Warhammer 40,000 Oddities #1 – Chapter Approved: The Book of the Astronomican (1987)

After Rogue Trader, but before 1989’s Warhammer 40,000 Compendium, Games Workshop released a collection of house rules and White Dwarf excerpts called “Chapter Approved: The Book of the Astronomican.” Chapter Approved books would be released periodically for the first several years of Warhammer 40,000’s life, but this very early book was a limited release and is almost forgotten. Hell, we forgot about it when we covered the Compendium. Like just about everything else from the Rogue Trader era, the rules are strange and half-formed, with many interesting ideas that were soon abandoned in the 40K universe.

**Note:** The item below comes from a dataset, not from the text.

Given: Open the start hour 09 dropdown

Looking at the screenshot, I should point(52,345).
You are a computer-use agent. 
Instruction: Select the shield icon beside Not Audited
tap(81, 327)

Steve: Returning to Rogue Trader 40K is like reliving my childhood.

Zack: A warm blanket of nostalgia made from catachan devils and loyalist space marines that look like dog-faced demons.

Steve: Remember all the weird miniatures they released in blister packs? Wounded marines, zoats, obsolete types of powered armor. It was great.

Zack: Not really. I don’t even remember this book.

Steve: Oh, I never had this one. My friend Andy’s older brother had it.

Zack: Did Keith know Andy?

Steve: No, they didn’t get along, because of an argument about using unpainted miniatures in Battletech.

Zack: Reminds me of a certain profound tweet by Neil deGrasse Tyson:

Steve: Yes, armed conflict like, you can’t use that unpainted Phoenix Hawk and primer doesn’t count as paint.

Zack: Which side was Keith on?

Steve: Unpainted was fine.

Zack: The side of justice.

Steve: Even though this was Battletech, the argument is back from Rogue Trader days. Back when it was okay to use Testor’s to paint your Marines bright red and call them the Emperor’s Corvettes.

Zack: Yes, during the era of supreme 40K weirdness, as we will relive today.

Steve: My favorite time!

Zack: AWWOOOOO! It’s wolf o’clock on KWLF 98.9 THE WOLF! DJ Fenris Howls here for morning wolf time.

Steve: It’s full moon Friday, ladies, so if you see a Wolf Time sticker on a car you put those rears on the glass.

Steve: Wait what is Wolf Time?

Zack: I will let the man himself, Leman Russ, explain:

Steve: So it’s like the Rapture for the Space Wolves.

Zack: In the case of this book it’s the title of a campaign of linked scenarios. Which is cool, but only if you play Space Wolves or orks.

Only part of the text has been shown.